Pajak menekan daya beli konsumen atas



KONTAN.CO.ID - JAKARTA. Target pertumbuhan ekonomi tahun ini sebesar 5,4% dinilai sulit tercapai. Sebab, konsumsi rumah tangga yang menjadi kontributor terbesar pertumbuhan ekonomi belum pulih. Kebijakan perpajakan dituding jadi salah satu biang keladi terhambatnya pemulihan daya beli masyarakat, terutama pada kelompok ekonomi menengah ke atas.

Belum normalnya daya beli konsumen terindikasi dari inflasi inti hingga Maret 2018 hanya 0,76%. Nilai tersebut jauh lebih kecil dibandingkan periode sama tahun lalu yang di atas 1%. Inflasi inti jadi tolok ukur yang pas menggambarkan daya beli, karena indeks harga konsumen tersebut diukur dari harga barang yang tidak diatur pemerintah dan bukan barang bergejolak.

Hasil kajian Center of Reform on Economics (CORE) terbaru juga menunjukkan, lambatnya pemulihan daya beli masyarakat akibat kebijakan pemerintah yang tak berimbang. "Pemerintah cenderung meningkatkan daya beli di masyarakat bawah melalui percepatan dan peningkatan penyaluran bantuan sosial, sedangkan di masyarakat (berpendapatan) menengah bawah tidak disentuh," kata Muhammad Faisal, Direktur CORE, Selasa (24/4).

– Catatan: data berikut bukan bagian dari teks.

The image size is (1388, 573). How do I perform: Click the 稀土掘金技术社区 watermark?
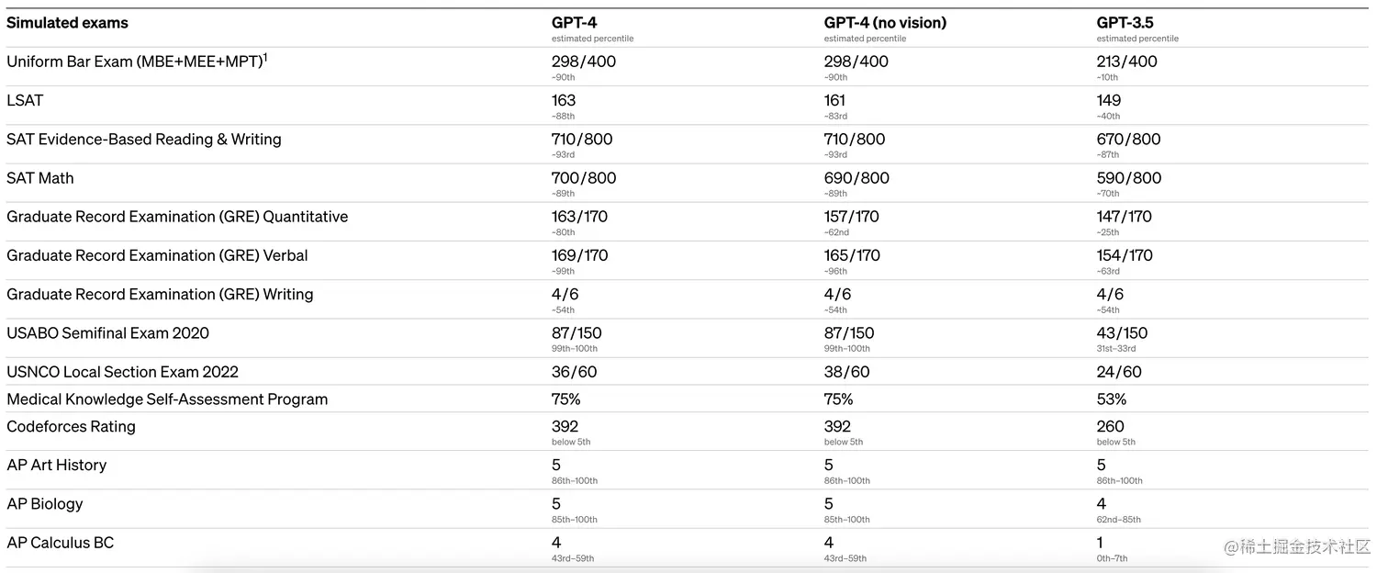click(x=1304, y=547)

Kementerian Keuangan (Kemkeu) mencatat, realisasi belanja bansos kuartal I-2018 mencapai Rp 17,9 triliun atau 23,2% dari alokasi. Jumlah itu naik dua kali lipat dibandingkan periode sama tahun lalu yang hanya Rp 9,5 triliun.

Namun, pemerintah belum memulihkan daya beli masyarakat kelas menengah ke atas yang memiliki kontribusi sebesar 83% terhadap konsumsi. Hal itu terbukti dari hasil survei penjualan eceran Bank Indonesia (BI). Penjualan eceran pada Januari dan Februari 2018 mencatatkan pertumbuhan negatif dari bulan ke bulan. Januari 2018 pertumbuhan indeks penjualan riil turun 7,3% dan Februari kembali susut 1,7%.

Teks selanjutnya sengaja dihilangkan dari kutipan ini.